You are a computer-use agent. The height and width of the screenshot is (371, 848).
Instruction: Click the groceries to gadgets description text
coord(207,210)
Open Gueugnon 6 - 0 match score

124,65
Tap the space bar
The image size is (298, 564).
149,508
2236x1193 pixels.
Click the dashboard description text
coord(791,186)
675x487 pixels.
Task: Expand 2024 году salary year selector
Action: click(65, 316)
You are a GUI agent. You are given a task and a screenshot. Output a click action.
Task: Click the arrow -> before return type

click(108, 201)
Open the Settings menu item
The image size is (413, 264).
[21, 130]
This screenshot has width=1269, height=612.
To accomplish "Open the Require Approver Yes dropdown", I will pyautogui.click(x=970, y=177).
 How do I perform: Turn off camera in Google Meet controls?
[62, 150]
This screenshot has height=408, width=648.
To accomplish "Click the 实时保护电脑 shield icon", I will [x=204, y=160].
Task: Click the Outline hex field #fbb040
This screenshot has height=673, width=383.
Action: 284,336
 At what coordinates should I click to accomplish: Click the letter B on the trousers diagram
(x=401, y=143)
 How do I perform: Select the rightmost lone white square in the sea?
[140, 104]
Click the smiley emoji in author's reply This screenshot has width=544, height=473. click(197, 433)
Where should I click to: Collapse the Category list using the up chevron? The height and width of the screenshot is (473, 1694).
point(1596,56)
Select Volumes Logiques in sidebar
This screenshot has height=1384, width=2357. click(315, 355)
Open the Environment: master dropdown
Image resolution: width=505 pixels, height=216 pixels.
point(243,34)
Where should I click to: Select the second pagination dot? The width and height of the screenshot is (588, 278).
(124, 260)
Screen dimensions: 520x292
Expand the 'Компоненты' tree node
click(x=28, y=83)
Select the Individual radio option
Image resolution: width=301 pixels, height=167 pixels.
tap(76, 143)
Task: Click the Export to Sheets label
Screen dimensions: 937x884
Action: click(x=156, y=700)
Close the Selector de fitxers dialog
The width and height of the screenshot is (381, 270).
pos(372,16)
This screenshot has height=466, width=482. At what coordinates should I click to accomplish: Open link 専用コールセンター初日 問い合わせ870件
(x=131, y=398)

______________________________

What you have to do: Set the lines down exactly as they stand, beginning at the one that contains "Close the Selector de fitxers dialog" and stopping after the last line of the entries above.

Final answer:
Close the Selector de fitxers dialog
The width and height of the screenshot is (381, 270).
pos(372,16)
This screenshot has height=466, width=482. At what coordinates should I click to accomplish: Open link 専用コールセンター初日 問い合わせ870件
(x=131, y=398)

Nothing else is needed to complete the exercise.